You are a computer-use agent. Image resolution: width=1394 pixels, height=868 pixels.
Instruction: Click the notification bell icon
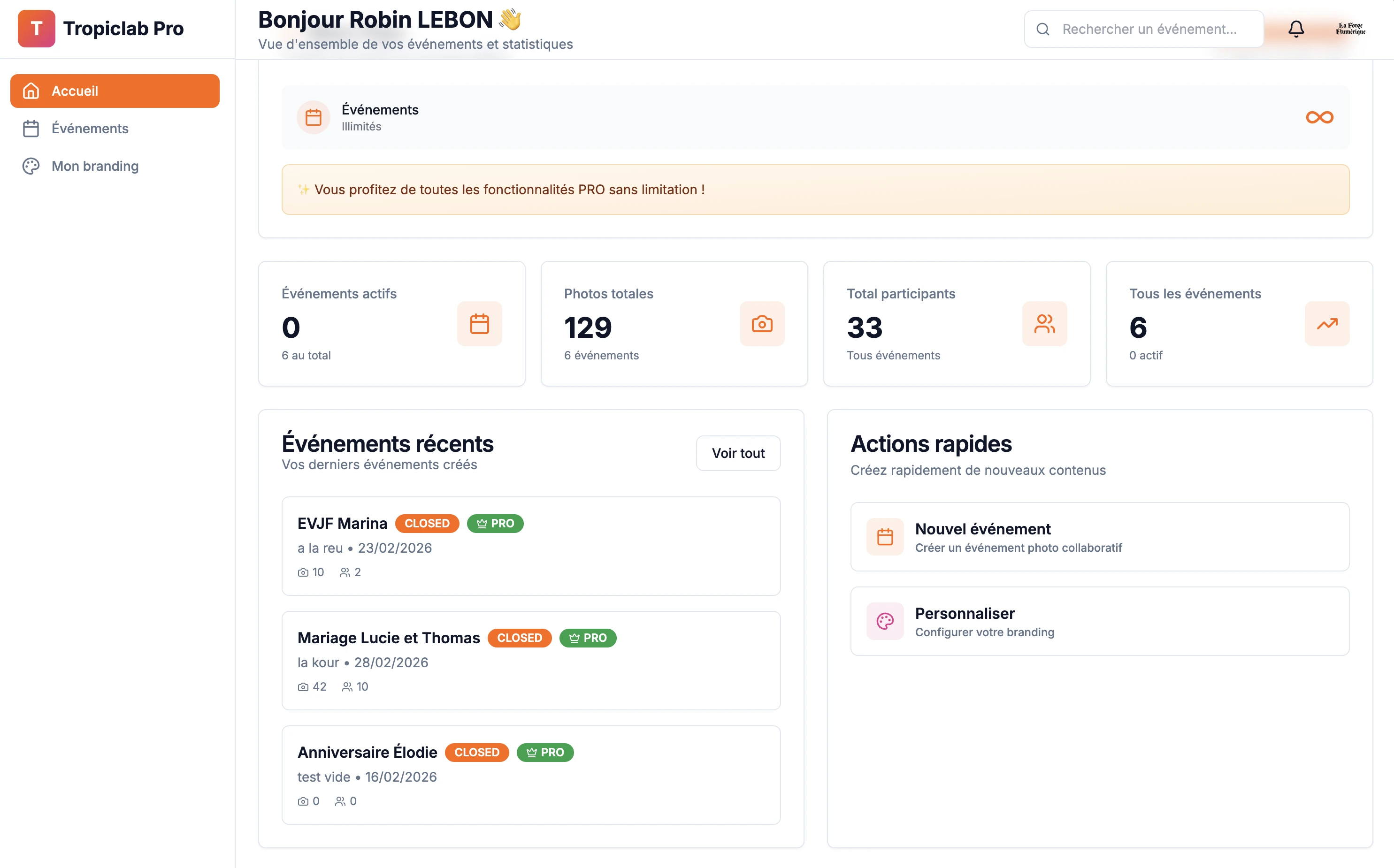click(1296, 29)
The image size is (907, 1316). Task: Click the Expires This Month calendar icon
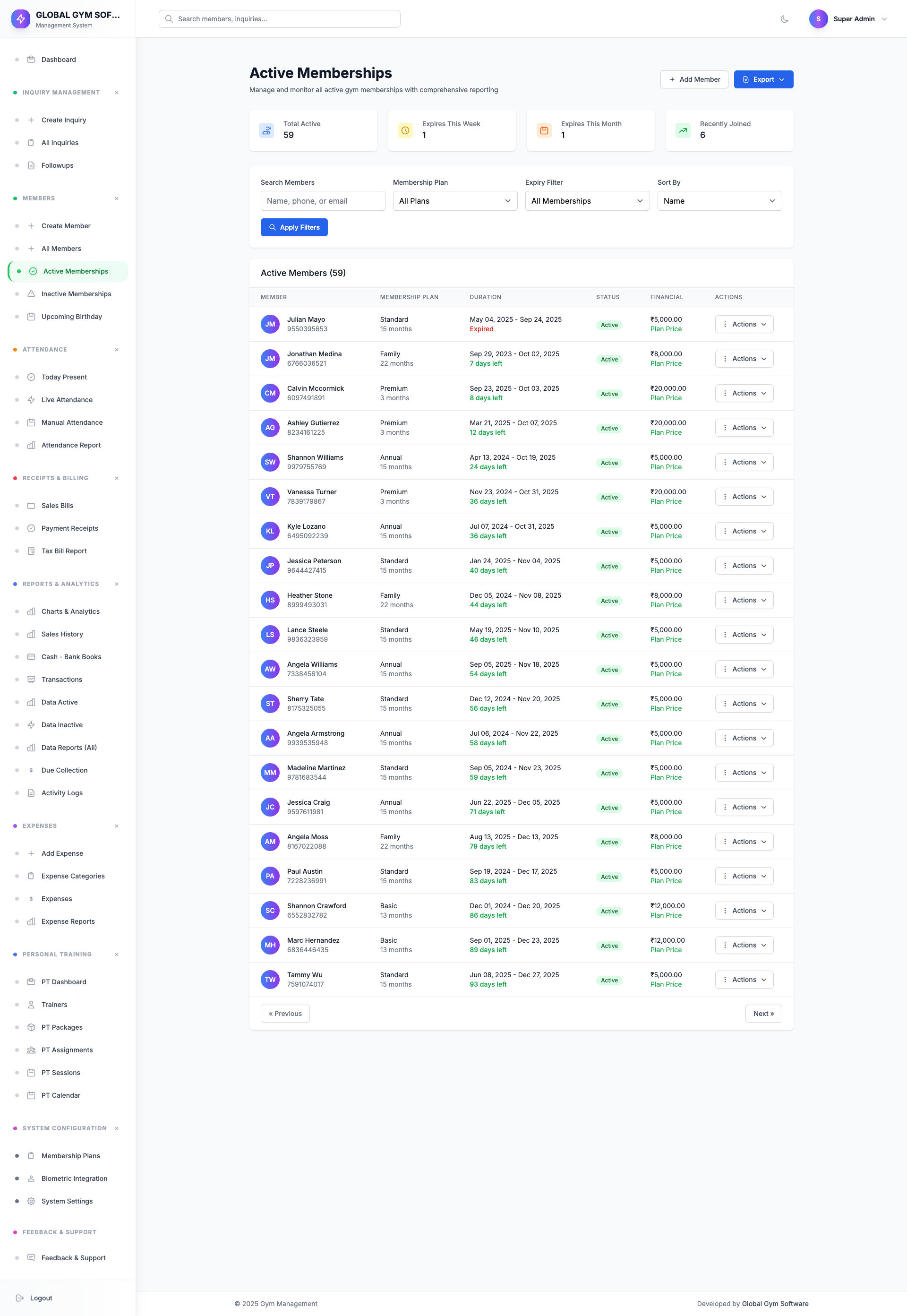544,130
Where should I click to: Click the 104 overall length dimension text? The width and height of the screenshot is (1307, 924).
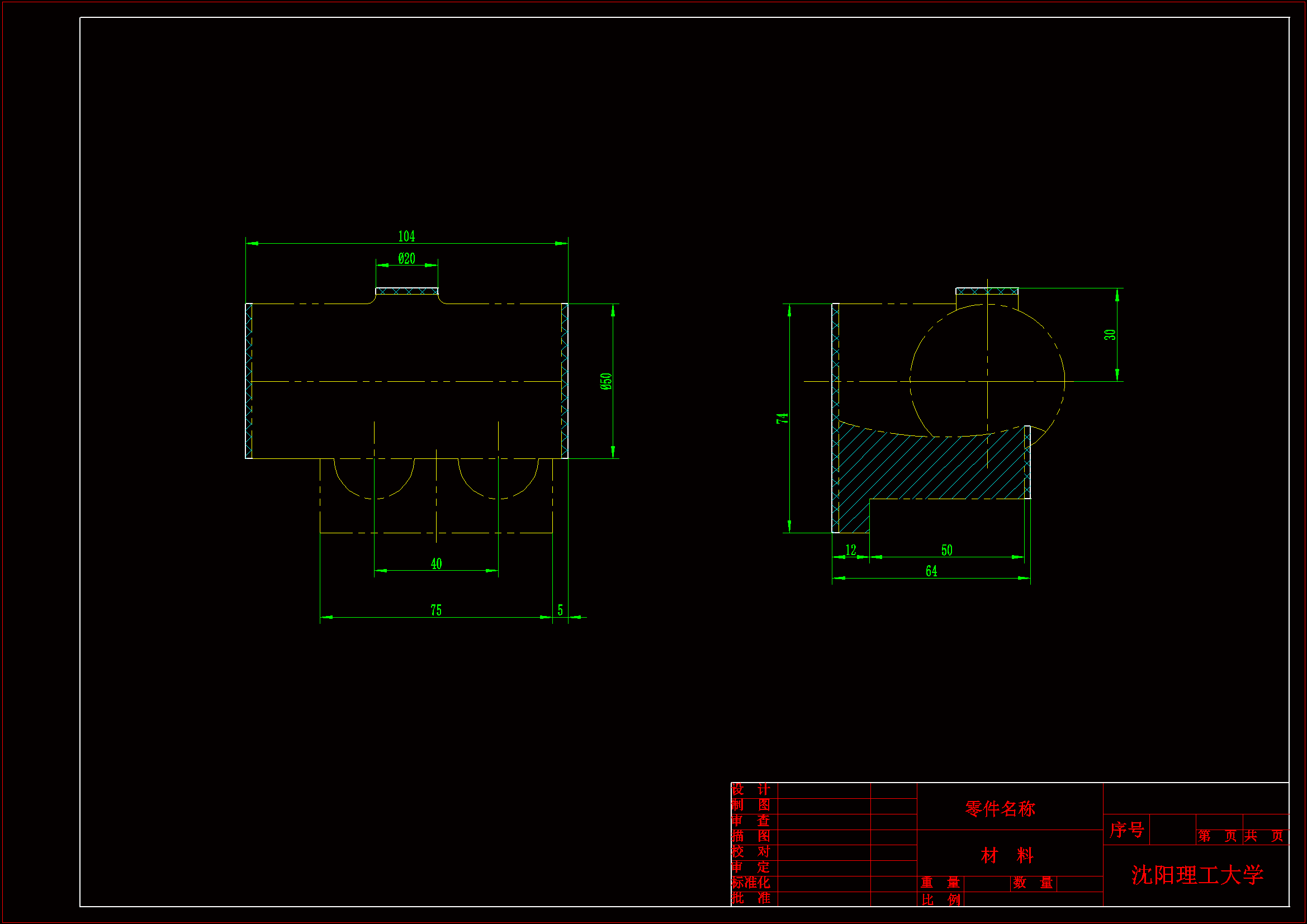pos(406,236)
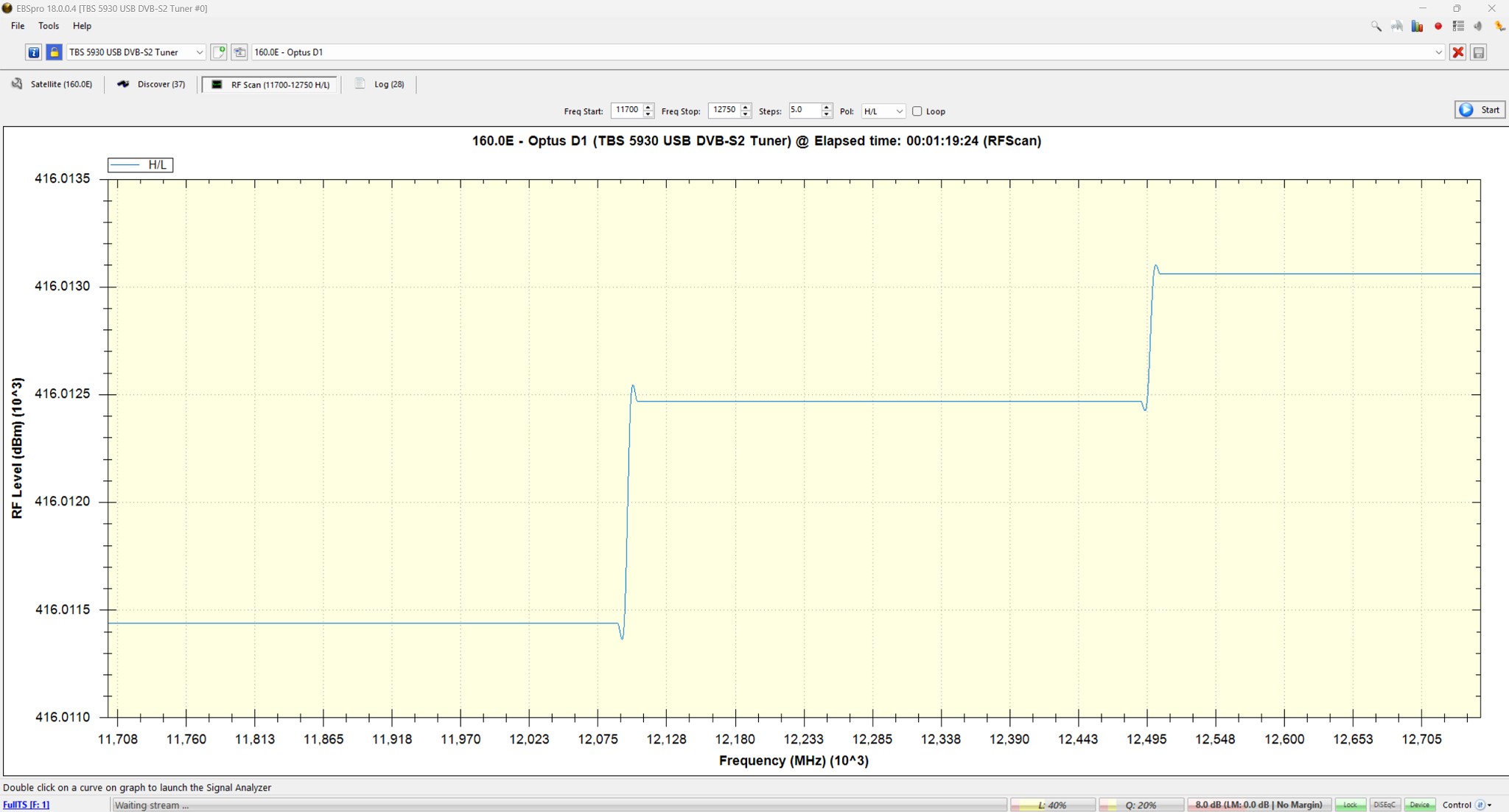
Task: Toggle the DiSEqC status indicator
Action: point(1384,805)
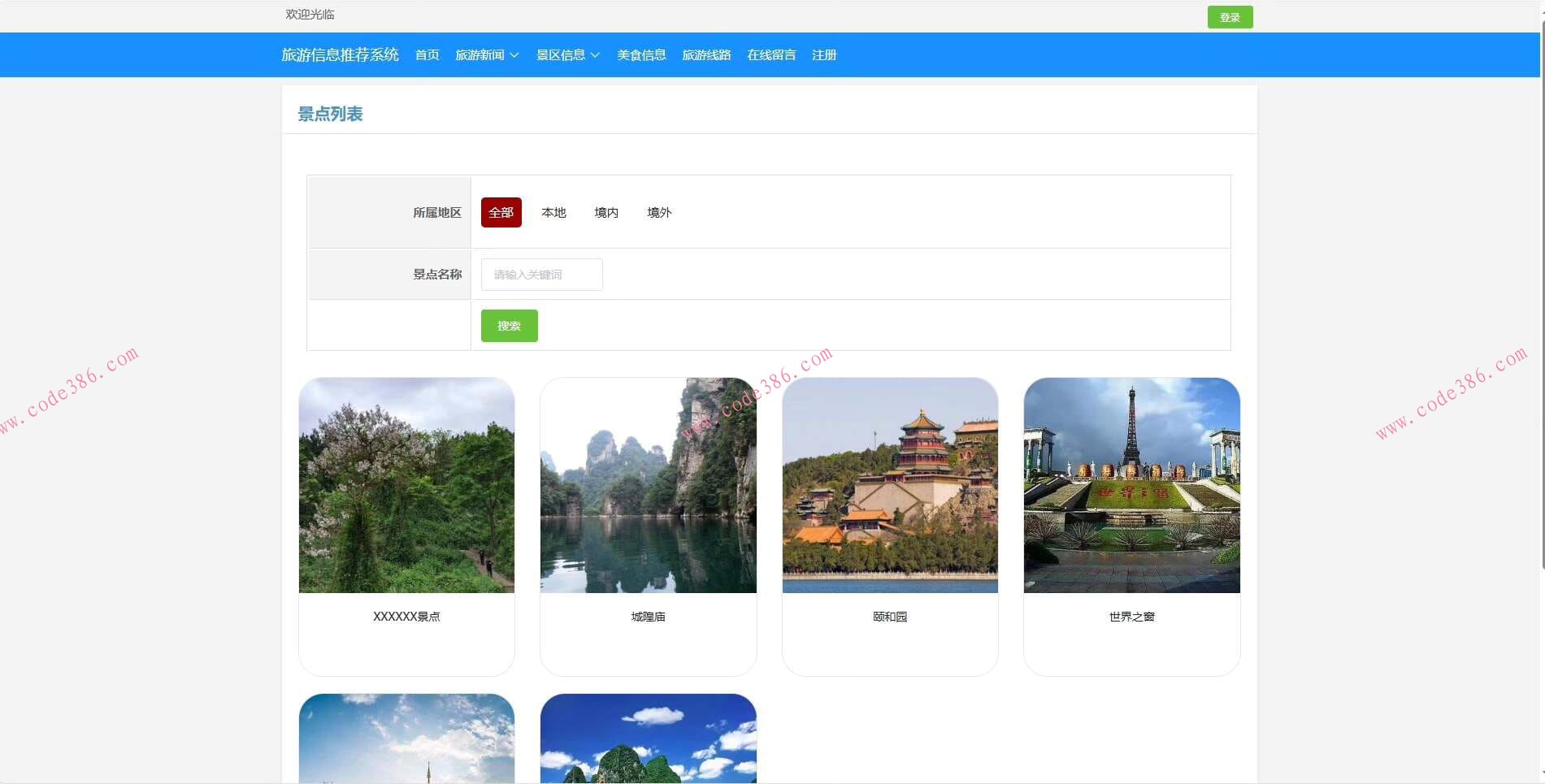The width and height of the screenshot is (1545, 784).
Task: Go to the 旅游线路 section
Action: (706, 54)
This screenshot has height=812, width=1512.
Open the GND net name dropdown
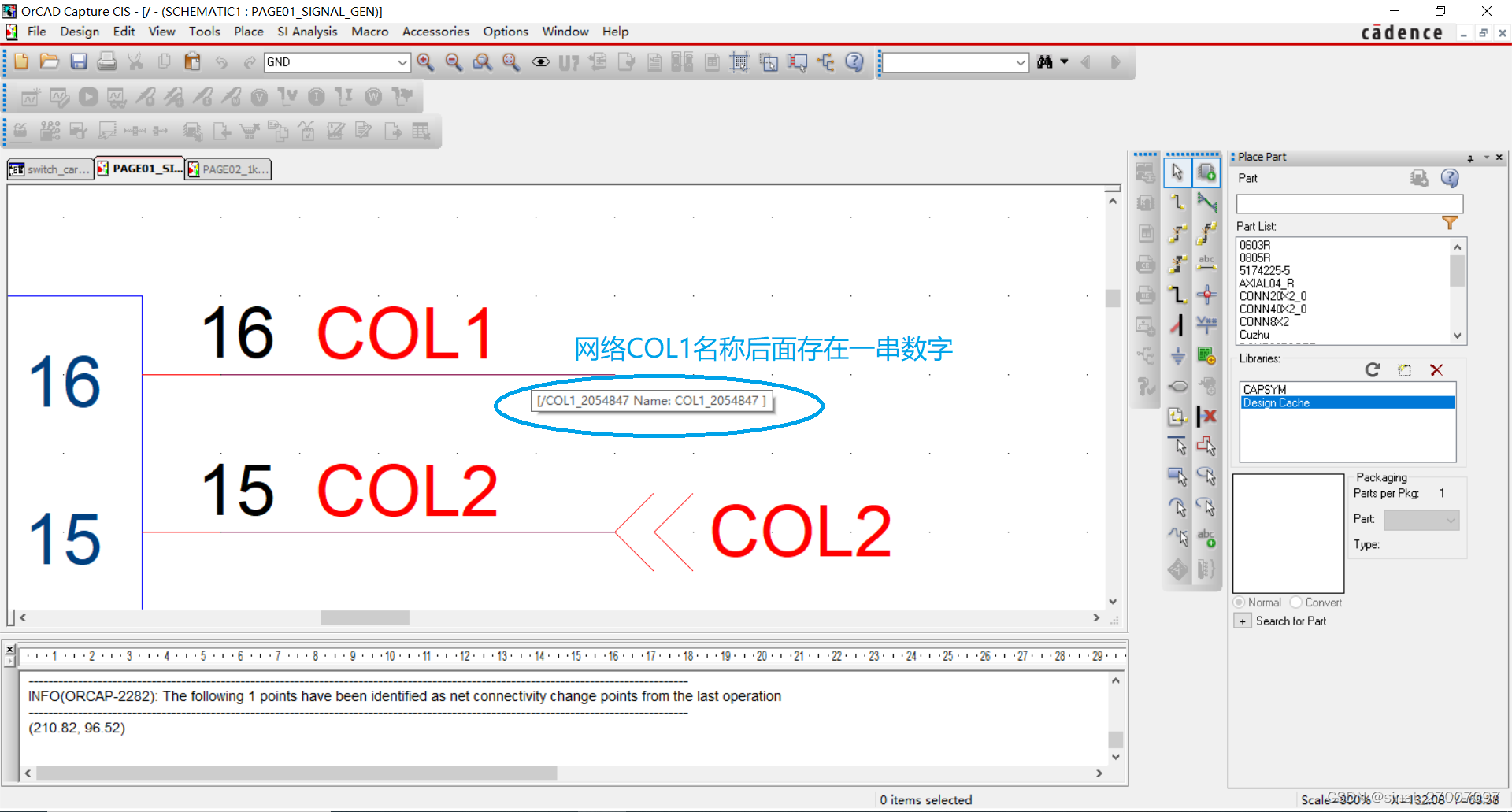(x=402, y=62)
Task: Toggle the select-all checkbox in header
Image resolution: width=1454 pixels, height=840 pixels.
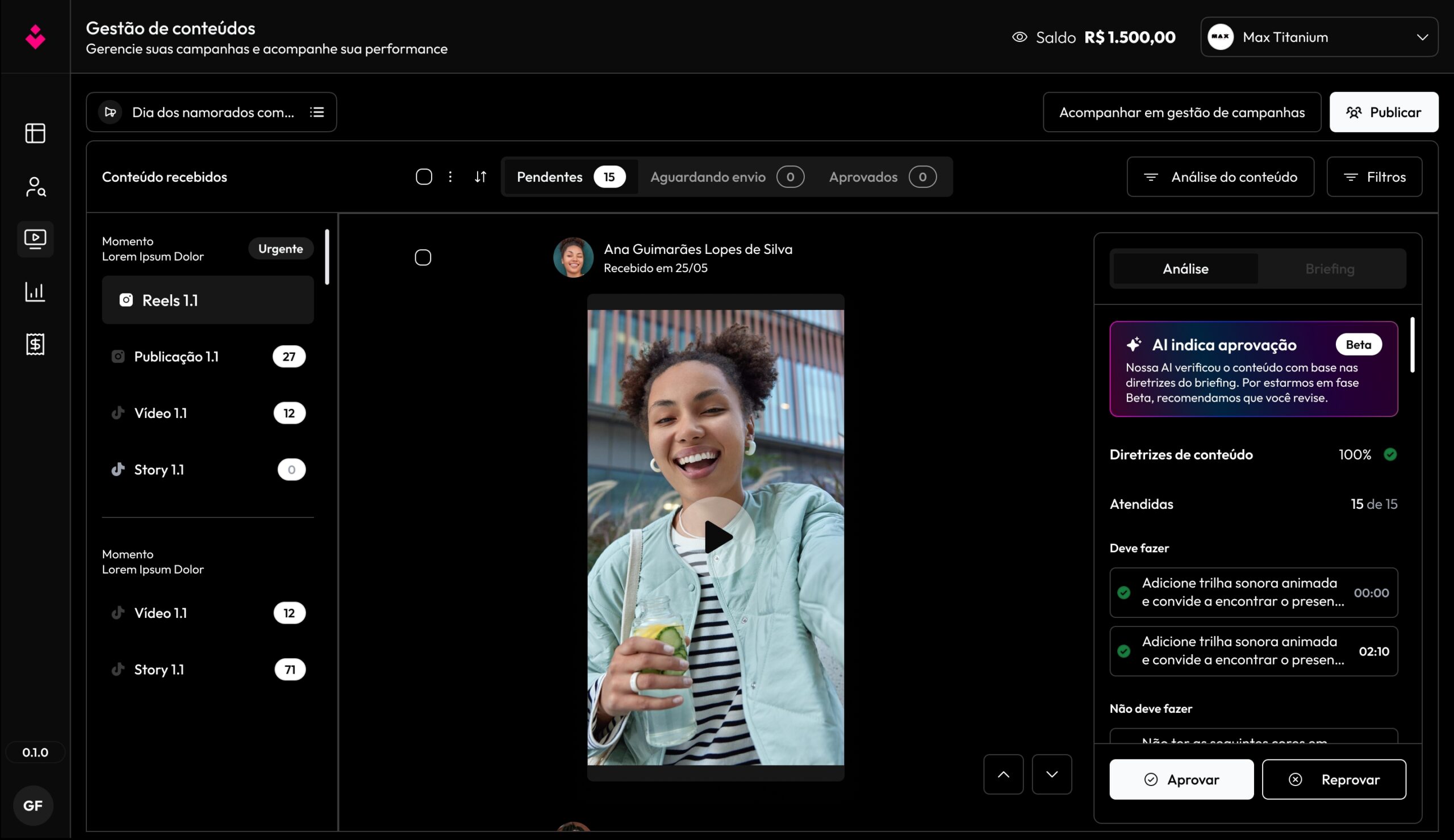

- - - - -

▸ **Task objective**
Your job is to restate, word for word, only the lines from the one holding "Open the GND net name dropdown" through the end of the material; pictures stay out.

▸ **Response**
Open the GND net name dropdown
(x=402, y=62)
Task: Toggle the select-all checkbox in header
Image resolution: width=1454 pixels, height=840 pixels.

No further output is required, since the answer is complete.